Forgot about
Osvaldo and Coca. They also sail under the flag of tango de salón and cultivate a really minimalist style without much embellishment. Their class is on friday in
Ruth´s studio.
Osvaldo & Coca come from the time when everything danced in a salón
was tango de salón and they still seem to have that belief. Osvaldo, like
many milongueros, probably just says it's all salon and refuses to be
categorised. And why not indeed?
Now so-called commercial artistry labels everything so we have Milonguero
as a style as well as a person, yet it's a subdivision of the many variations
milongueros danced, and the Villa Urquiza style named after a barrio.
Neither term existed in the Golden Age even though their advocates claim
that heritage.
Wouldn't the same be true for Detlef and Melina (in Germany)?
I think you'll find they promote themselves as dancing tango de salón
http://www.tangodesalon.de/en/ehome.htm
They perhaps are another example of the confusion of the different meanings
of words, country to country, age to age, which Melina has blogged about.
Now she seems to invent her own usages though.
It perhaps would be better if we could revert to tango de salón referring
to any style compatible with dancing in a salón. I doubt that will happen
and the confusing usages will continue.
I'm not sure why people get bent out of shape over artists who prefer to sleep inside and eat everyday. They need to make a living, too.
Well, yes.
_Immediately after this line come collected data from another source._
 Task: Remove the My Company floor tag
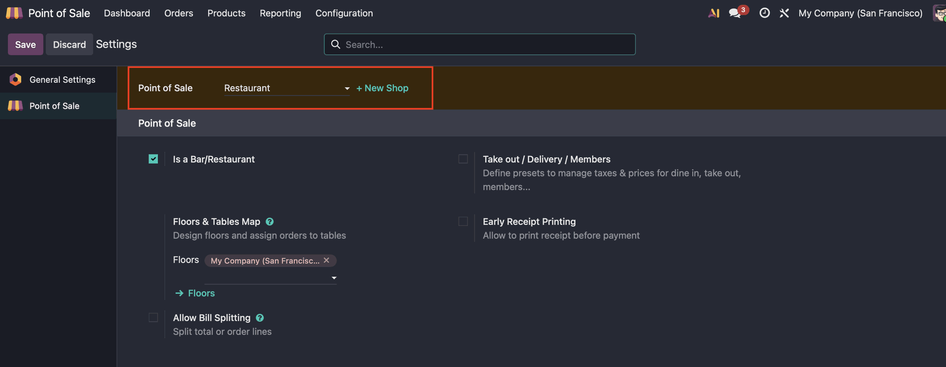(326, 261)
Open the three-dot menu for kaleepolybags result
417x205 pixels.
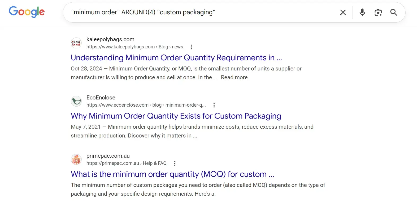[191, 47]
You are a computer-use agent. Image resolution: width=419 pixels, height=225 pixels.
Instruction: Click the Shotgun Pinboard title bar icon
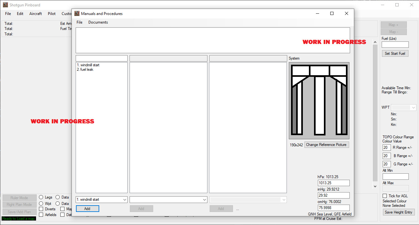tap(5, 4)
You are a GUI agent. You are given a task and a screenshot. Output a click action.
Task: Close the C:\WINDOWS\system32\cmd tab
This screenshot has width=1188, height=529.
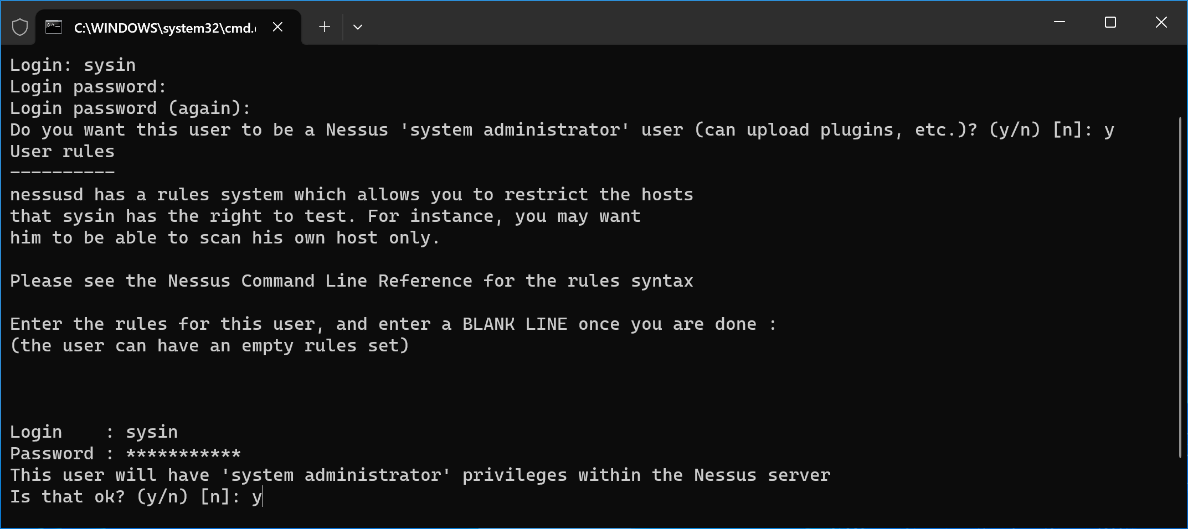pyautogui.click(x=278, y=27)
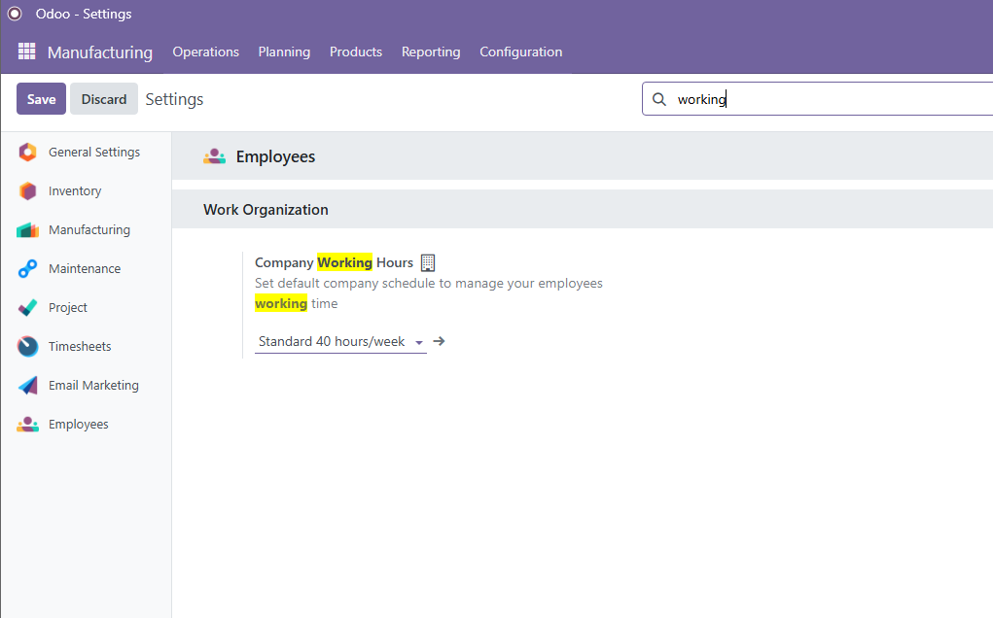Open the Reporting menu
The image size is (993, 618).
coord(431,52)
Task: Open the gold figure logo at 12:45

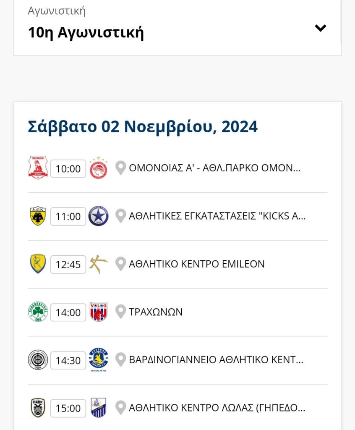Action: pos(99,264)
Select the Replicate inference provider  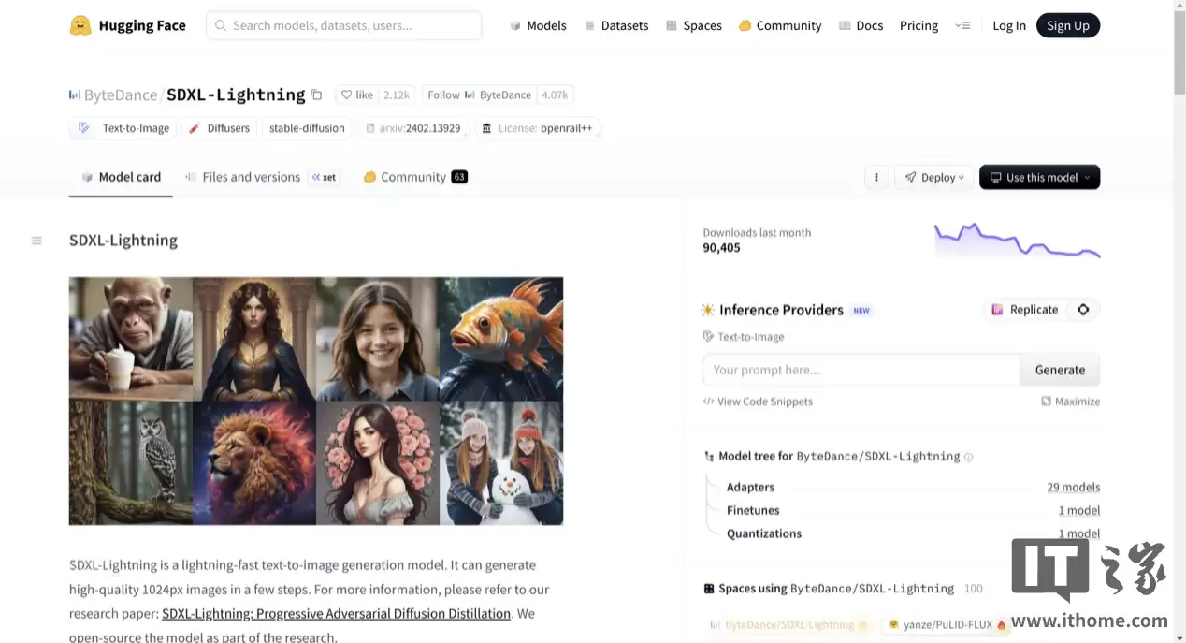1024,310
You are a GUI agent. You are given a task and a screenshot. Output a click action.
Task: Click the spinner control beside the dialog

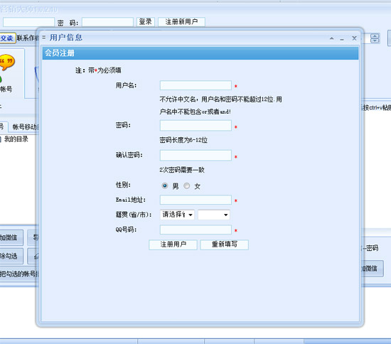375,38
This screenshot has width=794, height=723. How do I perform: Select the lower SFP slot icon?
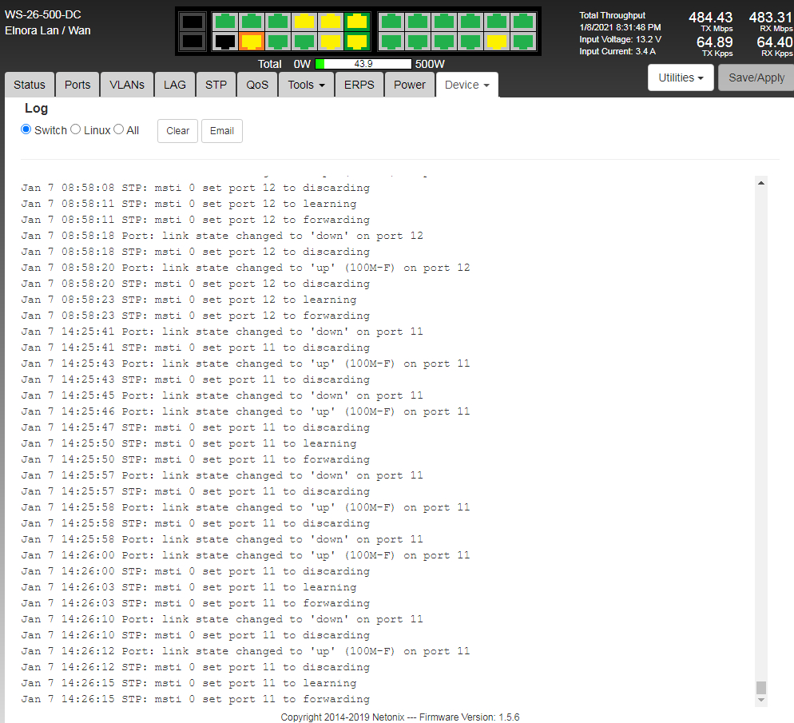pos(193,42)
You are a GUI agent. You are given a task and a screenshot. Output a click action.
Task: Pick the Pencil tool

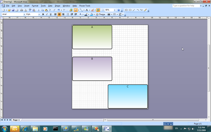[145, 10]
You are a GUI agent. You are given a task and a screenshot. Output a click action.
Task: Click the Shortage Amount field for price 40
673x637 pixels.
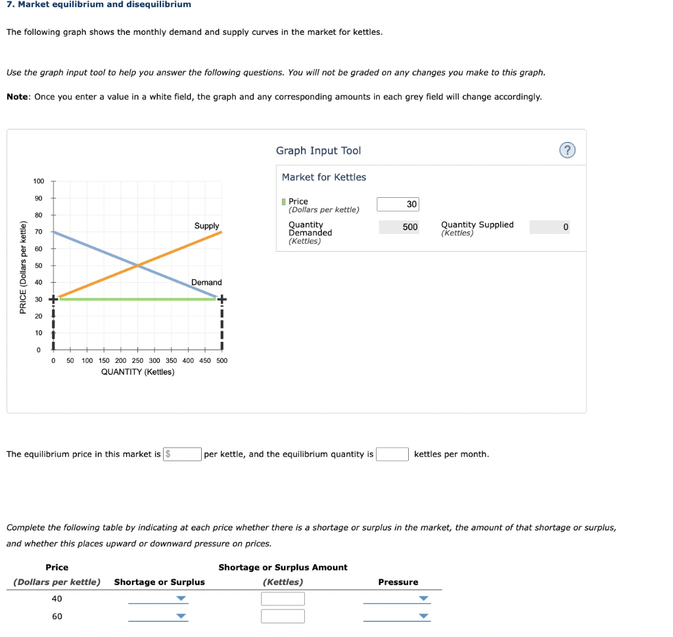click(x=283, y=598)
Just not necessarily from tango. The influence of professional
and semi-professional dancers and teachers on social tango is insidious
whether in Buenos Aires or abroad. I know, I know, that's just my view.
However the commercialism of competitions doesn't help either along
with the whole panoply of yet more professional teaching.
The traditional understanding of an artist was someone who did his art
for the love of it, not the pay in it, with the stereotype of the impecunious
artist scraping a living not necessarily from his art. I don't believe artistry
has much to do with social tango though you might call performance
a visual art. But then I believe tango is a dance of the senses whereas
too many are concentrating on elegant looks and ornamentation,
not the feel of it.
Competitions are judged visually by tango professionals and performers
resulting in yet more visually appealing choreography, each year's winners
going on to perform and teach their form of exhibition tango for that is
what it is, not social. Because of visual judging, the dancing homogeneity
of the salon competition is misleading as far as social tango is concerned.
JanTango knows better than I, but I think Osvalda & Coca were the last
"milonguero" winners of the Mondial in 2006, maybe the only ones.